DATASET CONTENT =
====
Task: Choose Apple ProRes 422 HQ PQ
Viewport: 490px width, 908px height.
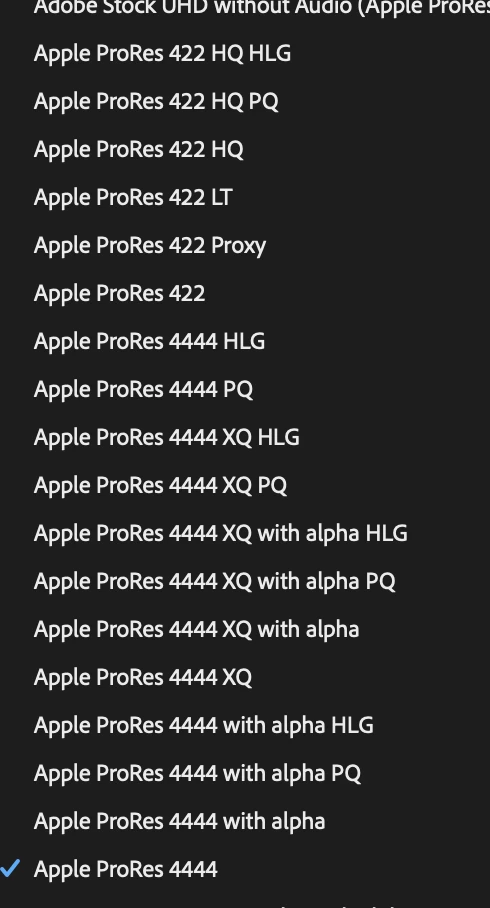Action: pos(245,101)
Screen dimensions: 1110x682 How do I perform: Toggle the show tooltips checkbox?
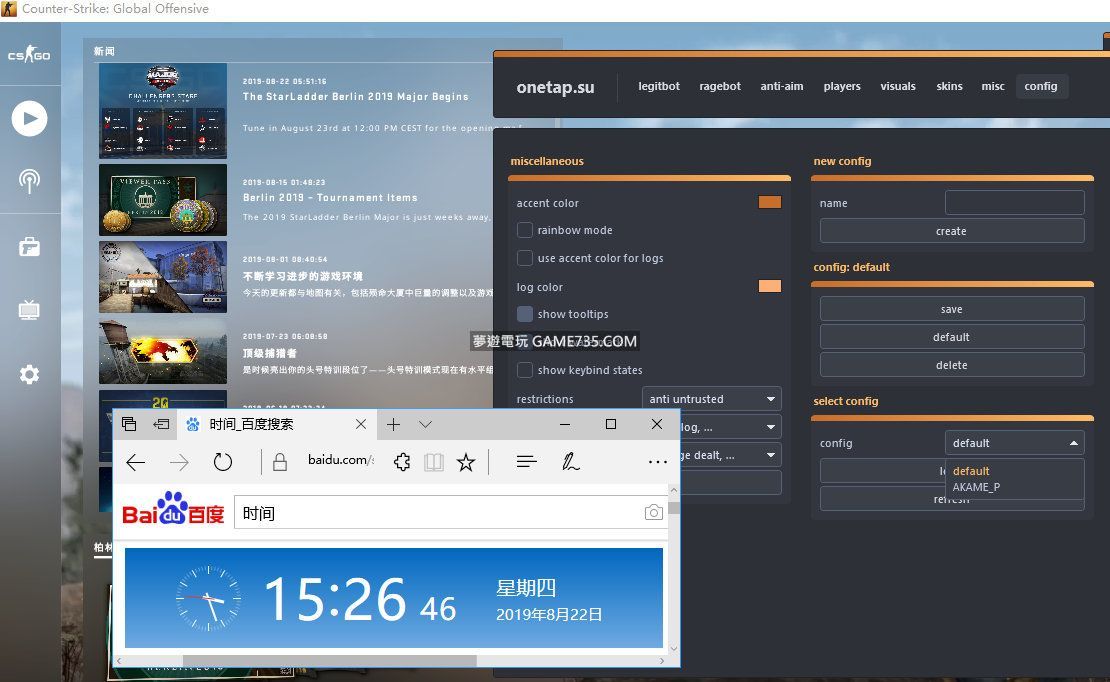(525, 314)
====
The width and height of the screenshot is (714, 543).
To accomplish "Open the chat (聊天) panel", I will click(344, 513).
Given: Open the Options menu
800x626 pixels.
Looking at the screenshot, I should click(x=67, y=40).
====
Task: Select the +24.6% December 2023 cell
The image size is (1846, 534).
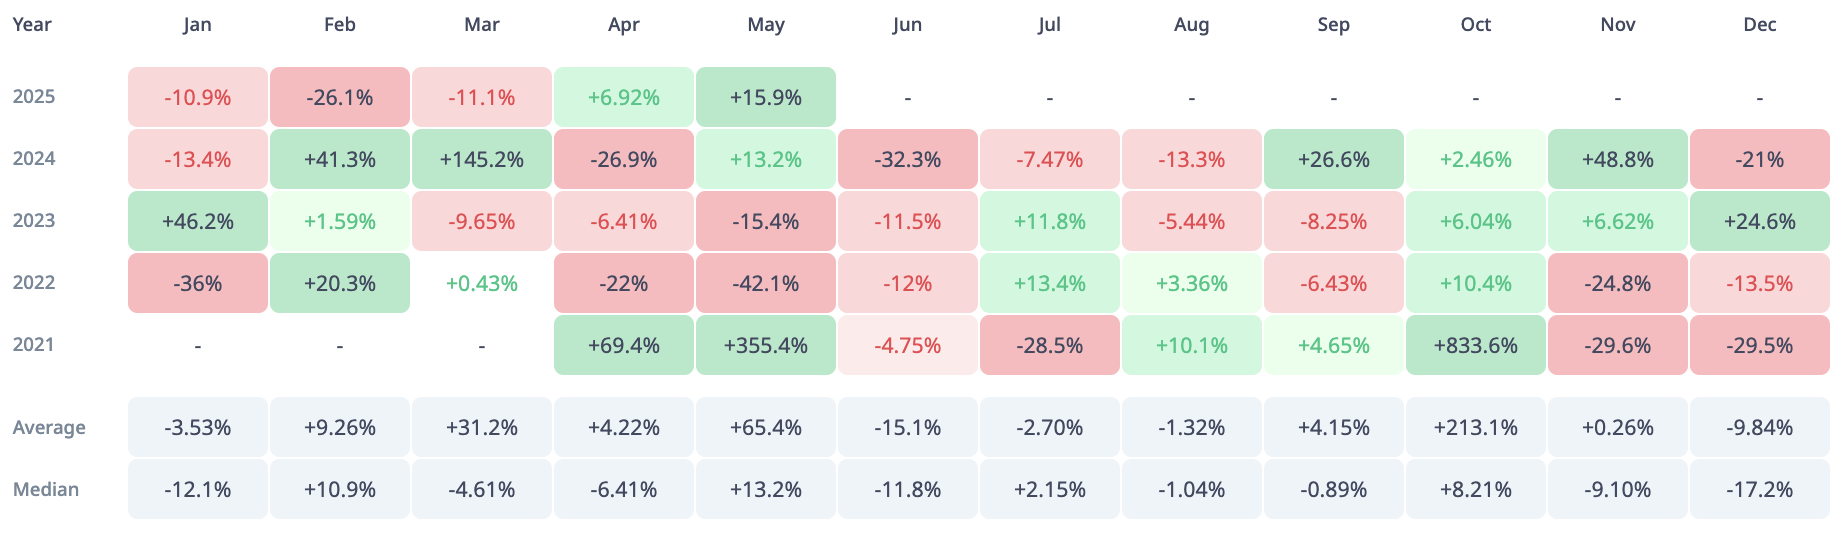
====
YOUR OBJECTIVE = Beginning with the line containing "Task: Select the +24.6% December 2023 cell" and continuing through the line containing "The image size is (1846, 534).", reproduce those lines word for word.

THE COMPLETED TASK =
Task: Select the +24.6% December 2023 cell
The image size is (1846, 534).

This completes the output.